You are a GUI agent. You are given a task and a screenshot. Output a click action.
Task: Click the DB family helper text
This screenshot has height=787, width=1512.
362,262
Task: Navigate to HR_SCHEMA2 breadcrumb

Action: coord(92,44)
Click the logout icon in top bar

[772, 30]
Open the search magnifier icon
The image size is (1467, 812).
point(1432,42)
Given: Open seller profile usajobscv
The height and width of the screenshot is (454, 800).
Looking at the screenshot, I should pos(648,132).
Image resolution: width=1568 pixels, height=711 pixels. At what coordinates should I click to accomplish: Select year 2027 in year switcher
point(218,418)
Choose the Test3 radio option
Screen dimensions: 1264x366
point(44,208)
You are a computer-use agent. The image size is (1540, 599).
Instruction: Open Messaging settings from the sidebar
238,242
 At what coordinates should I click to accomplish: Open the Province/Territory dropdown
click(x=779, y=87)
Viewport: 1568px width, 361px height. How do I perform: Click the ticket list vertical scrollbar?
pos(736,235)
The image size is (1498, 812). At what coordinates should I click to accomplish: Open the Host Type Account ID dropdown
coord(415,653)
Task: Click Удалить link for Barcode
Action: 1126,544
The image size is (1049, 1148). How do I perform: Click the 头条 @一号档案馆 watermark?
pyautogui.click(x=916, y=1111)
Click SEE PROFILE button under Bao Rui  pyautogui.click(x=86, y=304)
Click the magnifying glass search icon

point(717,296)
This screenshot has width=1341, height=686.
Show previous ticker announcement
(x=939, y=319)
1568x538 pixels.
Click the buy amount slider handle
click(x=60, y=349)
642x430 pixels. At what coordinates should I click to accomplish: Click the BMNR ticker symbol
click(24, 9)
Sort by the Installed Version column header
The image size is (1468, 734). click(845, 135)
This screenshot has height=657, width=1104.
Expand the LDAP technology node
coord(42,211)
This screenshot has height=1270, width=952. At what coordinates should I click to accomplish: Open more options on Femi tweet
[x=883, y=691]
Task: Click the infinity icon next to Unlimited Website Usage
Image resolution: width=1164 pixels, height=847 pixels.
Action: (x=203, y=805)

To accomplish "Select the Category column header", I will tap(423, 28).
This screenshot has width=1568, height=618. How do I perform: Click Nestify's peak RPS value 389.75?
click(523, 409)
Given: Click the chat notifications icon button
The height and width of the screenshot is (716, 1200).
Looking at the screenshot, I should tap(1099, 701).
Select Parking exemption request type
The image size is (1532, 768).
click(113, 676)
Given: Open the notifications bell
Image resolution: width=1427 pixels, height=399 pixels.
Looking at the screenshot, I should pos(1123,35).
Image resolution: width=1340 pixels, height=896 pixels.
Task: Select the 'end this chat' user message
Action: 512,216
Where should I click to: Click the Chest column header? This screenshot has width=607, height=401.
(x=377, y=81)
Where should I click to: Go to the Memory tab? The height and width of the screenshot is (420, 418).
------------------------------------------------
_REQUIREMENT_. All of the lines above should be returned exactly as written.

_ANSWER FOR THE TASK_.
You are a GUI agent. You are given a task and a screenshot. Output a click action.
Task: Click the DB family helper text
This screenshot has height=787, width=1512.
362,262
Task: Navigate to HR_SCHEMA2 breadcrumb

Action: coord(92,44)
Click the logout icon in top bar

[772, 30]
Open the search magnifier icon
The image size is (1467, 812).
point(1432,42)
Given: Open seller profile usajobscv
The height and width of the screenshot is (454, 800).
Looking at the screenshot, I should pos(648,132).
Image resolution: width=1568 pixels, height=711 pixels. At what coordinates should I click to accomplish: Select year 2027 in year switcher
point(218,418)
Choose the Test3 radio option
Screen dimensions: 1264x366
point(44,208)
You are a computer-use agent. The image size is (1540, 599).
Instruction: Open Messaging settings from the sidebar
238,242
 At what coordinates should I click to accomplish: Open the Province/Territory dropdown
click(x=779, y=87)
Viewport: 1568px width, 361px height. How do I perform: Click the ticket list vertical scrollbar?
pos(736,235)
The image size is (1498, 812). At what coordinates should I click to accomplish: Open the Host Type Account ID dropdown
coord(415,653)
Task: Click Удалить link for Barcode
Action: 1126,544
The image size is (1049, 1148). How do I perform: Click the 头条 @一号档案馆 watermark?
pyautogui.click(x=916, y=1111)
Click SEE PROFILE button under Bao Rui  pyautogui.click(x=86, y=304)
Click the magnifying glass search icon

point(717,296)
This screenshot has width=1341, height=686.
Show previous ticker announcement
(x=939, y=319)
1568x538 pixels.
Click the buy amount slider handle
click(x=60, y=349)
642x430 pixels. At what coordinates should I click to accomplish: Click the BMNR ticker symbol
click(24, 9)
Sort by the Installed Version column header
The image size is (1468, 734). click(845, 135)
This screenshot has height=657, width=1104.
Expand the LDAP technology node
coord(42,211)
This screenshot has height=1270, width=952. At what coordinates should I click to accomplish: Open more options on Femi tweet
[x=883, y=691]
Task: Click the infinity icon next to Unlimited Website Usage
Image resolution: width=1164 pixels, height=847 pixels.
Action: (x=203, y=805)

To accomplish "Select the Category column header", I will tap(423, 28).
This screenshot has width=1568, height=618. How do I perform: Click Nestify's peak RPS value 389.75?
click(523, 409)
Given: Click the chat notifications icon button
The height and width of the screenshot is (716, 1200).
Looking at the screenshot, I should tap(1099, 701).
Select Parking exemption request type
The image size is (1532, 768).
click(113, 676)
Given: Open the notifications bell
Image resolution: width=1427 pixels, height=399 pixels.
Looking at the screenshot, I should pos(1123,35).
Image resolution: width=1340 pixels, height=896 pixels.
Task: Select the 'end this chat' user message
Action: 512,216
Where should I click to: Click the Chest column header? This screenshot has width=607, height=401.
(x=377, y=81)
Where should I click to: Go to the Memory tab? The height and width of the screenshot is (420, 418).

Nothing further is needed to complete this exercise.